A link to the podcast can be found here.
Intellectual Property (IP) Watch reported late last month that Nigeria was in the process of reforming its copyright laws for the digital age, including the adoption of its own notice and takedown Internet service provider (ISP) safe harbor scheme. As detailed in the Nigerian Copyright Commission’s (NCC) draft 2015 Copyright Bill (Draft Bill), the proposed notice and takedown scheme would create extrajudicial legal procedures in which an owner of a copyright protected work can petition a ISP subject to Nigerian jurisdiction to remove content hosted by the ISP that infringes the work. Like in the U.S. under the Digital Millennium Copyright Act (DMCA) and other countries that have notice and takedown safe harbor schemes, such an ISP would be required to remove such hosted content under certain circumstances in order to qualify for a safe harbor form contributory liability for copyright infringement.
If adopted, such procedures would make Nigeria one of the few countries in Africa with a notice and takedown scheme, giving copyright owners greater means of online enforcement of their rights in Nigeria, and potentially beyond. However, Nigeria’s draft notice and takedown scheme varies from its foreign counterparts. Further, it is uncertain whether it will be adopted, and if so, whether it will be adopted in its proposed form. To understand these issues, it is important to first understand the provisions of Nigeria’s proposed notice and takedown scheme.
Section 47 of the Draft Bill provides that an owner of a copyright-protected work or their agent (Complainant) may submit a notice of alleged online infringement of their work to an ISP hosting such infringing content. In order for such a notice to be effective, it must include the following information:
- A physical or electronic signature of a person authorized to act on behalf of the owner of an exclusive right in a work that is allegedly infringed;
- Identification of each work claimed to have been infringed;
- Identification of the content that is claimed to be infringing such work(s), and information reasonably sufficient to permit the ISP to locate such content;
- Contact information reasonably sufficient to permit the ISP to contact the Complainant, such as an e-mail address, telephone number, and/or physical address;
- A statement under penalty of perjury that the Complainant has a good faith belief that use of the allegedly infringing content in the manner complained of is not authorized by the copyright owner, their agent, or the law; and
- A statement that the information in the notice is accurate, and that the Complainant is authorized to act on behalf of a owner of an exclusive right that is allegedly infringed.
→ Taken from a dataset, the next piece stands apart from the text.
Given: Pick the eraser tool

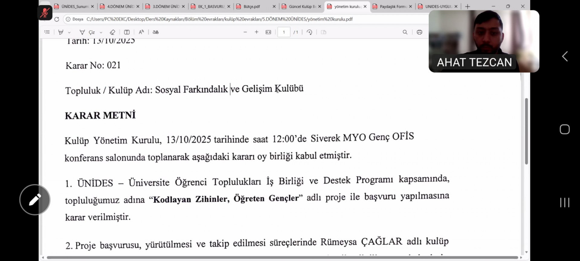Looking at the screenshot, I should point(112,32).
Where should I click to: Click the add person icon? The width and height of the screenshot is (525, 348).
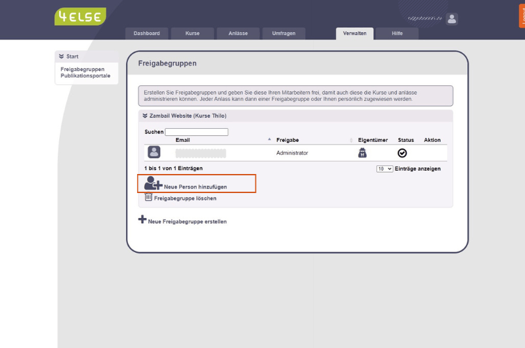(153, 183)
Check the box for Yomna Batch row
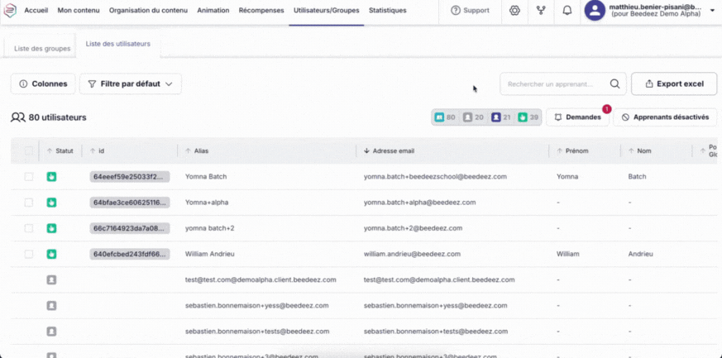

Once a notice is submitted to an ISP, the ISP shall promptly notify their subscriber hosting the allegedly infringing content (Subscriber) of receipt of the notice. If the Subscriber fails to provide the ISP with information justifying their use of such content within ten days after the receipt of the ISP’s notification, the ISP must take down or disable access to such content. However, if the Subscriber provides information justifying their legitimate use of the content, or the ISP is convinced that the Complainant’s notice is without merit, the ISP will promptly inform the Complainant of their decision not to takedown or disable such content.
An ISP can restore access to taken down or disabled content if the ISP receives a written counter-notice from the Subscriber, which the ISP has forwarded to the Complainant immediately upon receipt; and the ISP does not receive, within 10 days, a subsequent notice from the Complainant indicating that no authorization has been granted to the Subscriber for use of the content.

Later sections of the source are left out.